▸ **TASK ITEM**
Your copy should match the listing below exactly, except that it holds no images.

▸ **DATASET CONTENT**
Content starts
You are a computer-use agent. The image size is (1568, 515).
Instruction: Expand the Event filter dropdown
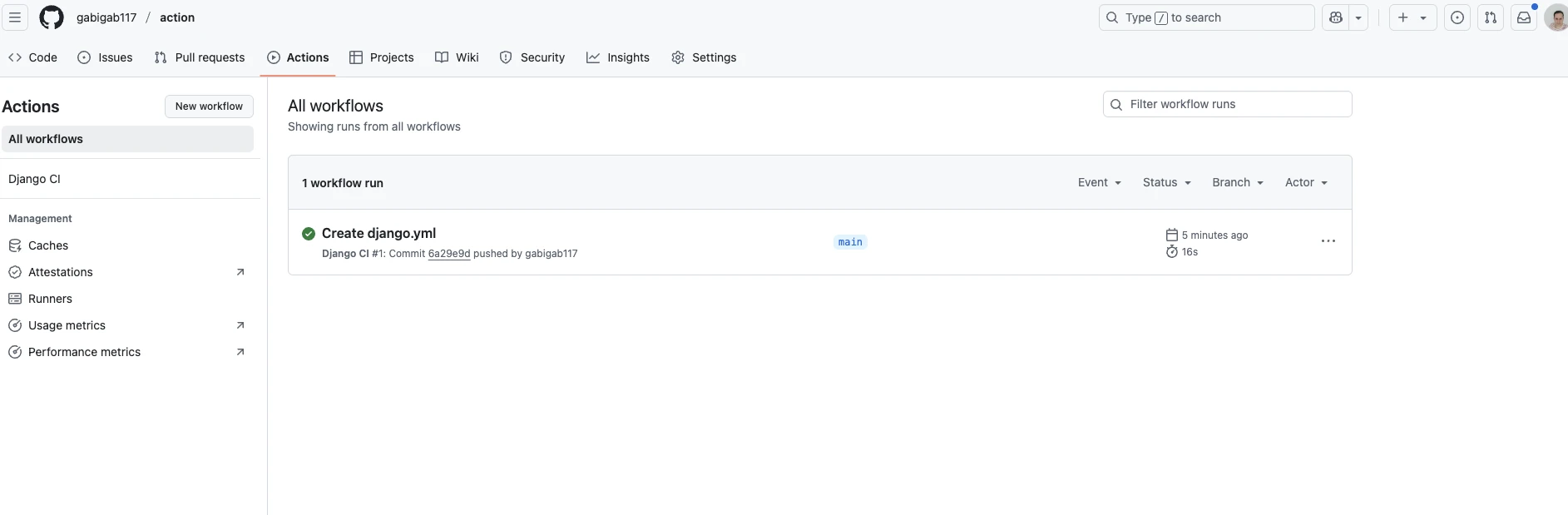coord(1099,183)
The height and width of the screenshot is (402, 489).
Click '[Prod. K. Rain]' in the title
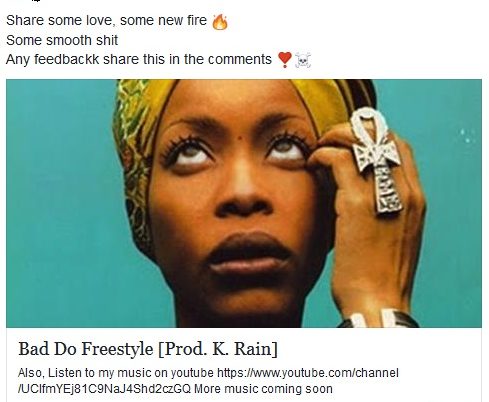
Content ends
▸ **YOUR RESPONSE**
You are a computer-use agent. The image size is (1568, 515).
Instruction: Expand the Event filter dropdown
coord(1099,183)
The height and width of the screenshot is (402, 489).
Click '[Prod. K. Rain]' in the title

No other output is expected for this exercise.